The military historian Lieutenant-Colonel Alfred Burne, employing his theory of "inherent military probability", opted for a simpler explanation for the battle than Baddeley. In his view, Ceawlin was methodically advancing towards the Severn and the three forces of Britons concentrated to stop him. Burne suggests that they formed up along two slight ridges across the trackway that skirted the Forest of Braden, with Hinton Hill Camp behind them as their stores depot. Burne speculated that if the Saxon attack drove the Britons back from their first line onto the second ridge near the edge of the escarpment, the slightest further retreat would leave their flanks open to a downhill pursuit. He imagined that this is what occurred, with the three Briton leaders and their main body being driven back into the fort while the flanking Saxons driving forwards swept round behind the promontory on which the fort stands. A last stand in this position would explain why none of the three Briton leaders was able to escape. Burne went so far as to speculate that the battle was the starting point for Welsh and Cornish becoming two separate languages.

=== Re-evaluation ===
By the early 1980s, a new wave of source-criticism was underway regarding the fifth-to-seventh centuries in Britain, and the Battle of Deorham was prominently tackled by Patrick Sims-Williams. He noted that the Anglo-Saxon Chronicle shows no signs of being a contemporary record for the sixth century and many signs of being a later fabrication based on oral tradition and folk-etymologies of place-names, and that its material for the sixth century may reflect later West-Saxon attempts to legitimise their politics in the seventh, eighth, and/or ninth centuries by circulating stories of an imaginary past. Showing how the Chronicle's 571 Battle of Bedcanford would have functioned to provide a West-Saxon right of conquest to much of the Chiltern Hills and the vale to their north-west following Mercia's conquest of that area in the eighth century, he noted that the Battle of Deorham too might have been used by West Saxons to counter Mercian claims in the Severn Valley. But he thought more likely the possibility that the annal was based on a Welsh triad, itself unlikely to be historically accurate, arising from a similar tradition to medieval Welsh literature which places an English-battling seventh-century king called Cynddylan in the Wroxeter region.
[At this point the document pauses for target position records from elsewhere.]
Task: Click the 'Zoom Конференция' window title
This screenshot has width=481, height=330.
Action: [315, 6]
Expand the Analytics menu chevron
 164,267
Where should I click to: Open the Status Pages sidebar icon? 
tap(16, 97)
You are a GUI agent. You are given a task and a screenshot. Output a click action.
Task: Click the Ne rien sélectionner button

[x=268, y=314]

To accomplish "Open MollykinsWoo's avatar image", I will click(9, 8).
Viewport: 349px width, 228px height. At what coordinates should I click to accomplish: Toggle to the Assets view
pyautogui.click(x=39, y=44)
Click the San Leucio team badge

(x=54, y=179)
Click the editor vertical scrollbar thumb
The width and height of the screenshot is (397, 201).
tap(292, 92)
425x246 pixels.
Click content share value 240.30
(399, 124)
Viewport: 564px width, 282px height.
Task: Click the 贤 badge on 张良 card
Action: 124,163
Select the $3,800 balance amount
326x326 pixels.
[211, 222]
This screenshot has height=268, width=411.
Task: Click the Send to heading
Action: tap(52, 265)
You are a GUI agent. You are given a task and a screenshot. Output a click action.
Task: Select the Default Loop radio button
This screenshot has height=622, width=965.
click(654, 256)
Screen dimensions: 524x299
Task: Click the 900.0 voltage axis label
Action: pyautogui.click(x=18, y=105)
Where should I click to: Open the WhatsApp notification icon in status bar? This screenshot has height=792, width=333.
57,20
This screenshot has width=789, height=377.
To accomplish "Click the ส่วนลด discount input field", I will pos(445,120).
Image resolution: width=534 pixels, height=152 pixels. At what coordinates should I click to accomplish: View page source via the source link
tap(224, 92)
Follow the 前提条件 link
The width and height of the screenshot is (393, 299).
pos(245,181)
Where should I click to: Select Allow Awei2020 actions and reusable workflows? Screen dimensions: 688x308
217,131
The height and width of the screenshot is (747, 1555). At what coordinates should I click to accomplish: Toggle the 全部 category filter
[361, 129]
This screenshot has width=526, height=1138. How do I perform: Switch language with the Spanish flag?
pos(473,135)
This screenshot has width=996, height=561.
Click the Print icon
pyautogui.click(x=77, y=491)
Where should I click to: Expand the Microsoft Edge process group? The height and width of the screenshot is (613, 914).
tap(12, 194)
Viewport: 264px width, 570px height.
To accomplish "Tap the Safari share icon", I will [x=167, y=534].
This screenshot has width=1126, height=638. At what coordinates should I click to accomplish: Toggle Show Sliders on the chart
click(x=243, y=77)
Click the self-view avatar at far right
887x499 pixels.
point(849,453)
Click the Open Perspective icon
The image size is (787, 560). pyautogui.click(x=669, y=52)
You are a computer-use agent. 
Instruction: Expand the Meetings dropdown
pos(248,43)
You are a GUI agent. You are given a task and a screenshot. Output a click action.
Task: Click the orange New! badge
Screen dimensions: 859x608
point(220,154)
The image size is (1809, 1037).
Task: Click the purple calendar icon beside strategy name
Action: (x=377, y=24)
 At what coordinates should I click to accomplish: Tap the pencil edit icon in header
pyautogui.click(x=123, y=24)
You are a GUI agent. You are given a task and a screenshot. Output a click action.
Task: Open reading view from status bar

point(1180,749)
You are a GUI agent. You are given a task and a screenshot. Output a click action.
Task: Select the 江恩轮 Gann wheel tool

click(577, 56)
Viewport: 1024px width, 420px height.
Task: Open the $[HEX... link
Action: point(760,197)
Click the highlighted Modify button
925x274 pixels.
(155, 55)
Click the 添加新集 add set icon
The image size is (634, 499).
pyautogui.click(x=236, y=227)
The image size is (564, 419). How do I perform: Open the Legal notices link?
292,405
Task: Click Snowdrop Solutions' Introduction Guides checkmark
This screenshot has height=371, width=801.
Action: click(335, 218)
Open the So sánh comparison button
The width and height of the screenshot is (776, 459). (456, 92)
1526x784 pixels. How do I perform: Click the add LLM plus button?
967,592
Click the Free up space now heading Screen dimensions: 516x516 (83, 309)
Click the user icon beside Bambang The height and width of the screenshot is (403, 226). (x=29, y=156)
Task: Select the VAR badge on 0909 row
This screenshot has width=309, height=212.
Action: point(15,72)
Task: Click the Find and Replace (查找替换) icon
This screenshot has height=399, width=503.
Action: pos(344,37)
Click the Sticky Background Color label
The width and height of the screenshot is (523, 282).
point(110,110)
Scholars also argued that the importance given to the towns more likely reflects ninth and tenth-century polities, of the time the Chronicle was given its present form, than the de-urbanised sixth century. In April 2022 an online interdisciplinary conference was held via Zoom intended to "to draw together experts in archaeology, history, linguistics and placenames in an attempt to better understand the late sixth-century context for this supposed battle and to critically evaluate the composition and significance of the entry in the Anglo-Saxon Chronicle."

Not all modern scholars go so far as to deny the battle happened. The medievalist Roger Collins doubted much of the traditional importance given it without denying the battle occurred. Barbara Yorke also questioned the dating of the battle without necessarily regarding it as a fictional event. Guy Halsall summarized this position by acknowledging the uncertain nature of the historical evidence for both Deorham and the earlier Battle of Bedcanford but nonetheless observing:
This does not mean that none of these sixth century battles occurred, or that they did not involve any of the personages named. Some or all of the Welsh kings named by the Chronicle (Conmail, Farinmail, and Candidan) may indeed have fought at Dyrham. We have no way of being sure, though, and it remains much more unlikely that they ruled the three cities named as falling to the West Saxons afterwards, which lie in the territory disputed by Wessex and Mercia.